Monday, July 20, 2015

Can People Distinguish Pâté from Dog Food?


The shorty answer to the above question
is: NO.

From a 2009 study published by the American Association of Wine Economics come this abstract of a paper by John Bohannon, Robin Goldstein, and Alexis Herschkowitsch.

Considering the similarity of its ingredients, canned dog food could be a suitable and inexpensive substitute for pâté or processed blended meat products such as Spam or liverwurst. However, the social stigma associated with the human consumption of pet food makes an unbiased comparison challenging. To prevent bias, Newman's Own dog food was prepared with a food processor to have the texture and appearance of a liver mousse.
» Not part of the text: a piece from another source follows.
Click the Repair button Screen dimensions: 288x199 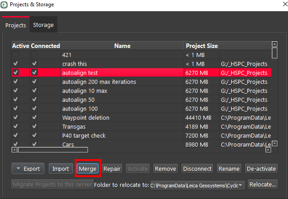(x=112, y=169)
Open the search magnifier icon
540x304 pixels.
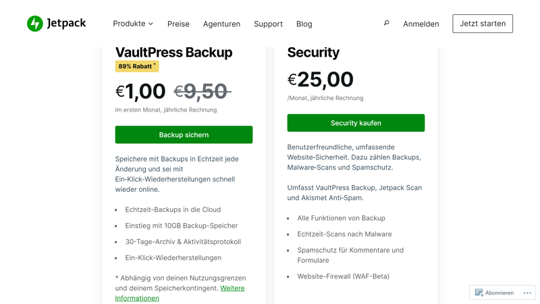(387, 23)
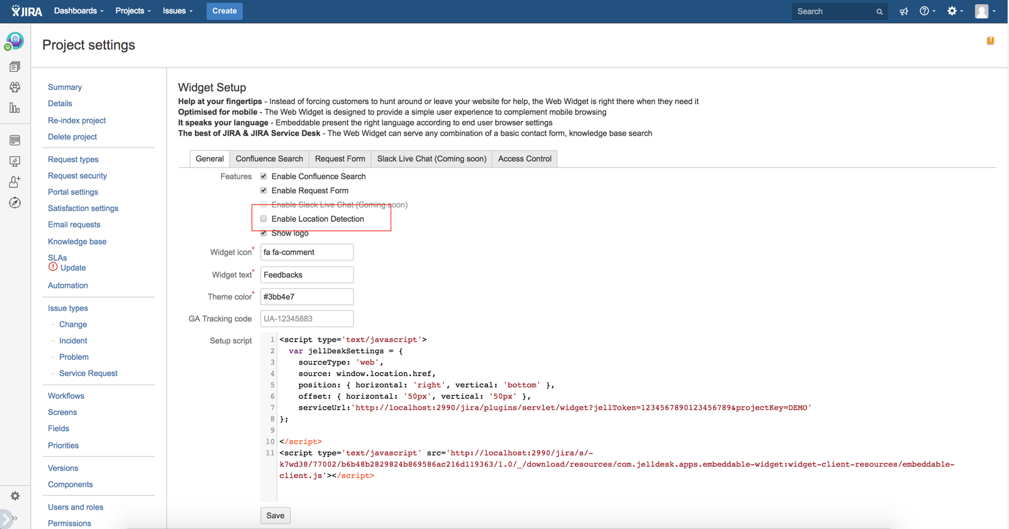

In a double-blind test, subjects were presented with five unlabeled blended meat products, one of which was the prepared dog food. After ranking the samples on the basis of taste, subjects were challenged to identify which of the five was dog food. Although 72% of subjects ranked the dog food as the worst of the five samples in terms of taste (Newell and MacFarlane multiple comparison, P<0.05), subjects were not better than random at correctly identifying the dog food.
Read the whole paper here.

I am not too surprised.  After all, high-end tinned dog foods are getting pretty expensive, and the human palate is not much improved from 20,000 years ago when feral man mixed muddy water with boiled nettles and rancid meat.

The ability to taste is actually one of our weakest senses.  Most of what we claim we can taste is actually color, smell or (pun intended) sniffing pretension.

Most "wine experts" cannot reliably tell a "good" vintage from a "bad," and will give completely different opinions of wine from the same bottle, depending on what social cues they are given.

Believe it or not, most people cannot even taste the difference between red and white wine!

1 comment:

Jeff T. said...

This post serves to showcase a dispute between iffy junk science bullshit expertise and high-falutin' toney traditional bullshit expertise. Leering bearded middle-aged profs performing for grad student coeds vs. leering self-proclaimed celebrity hucksters performing for rich people.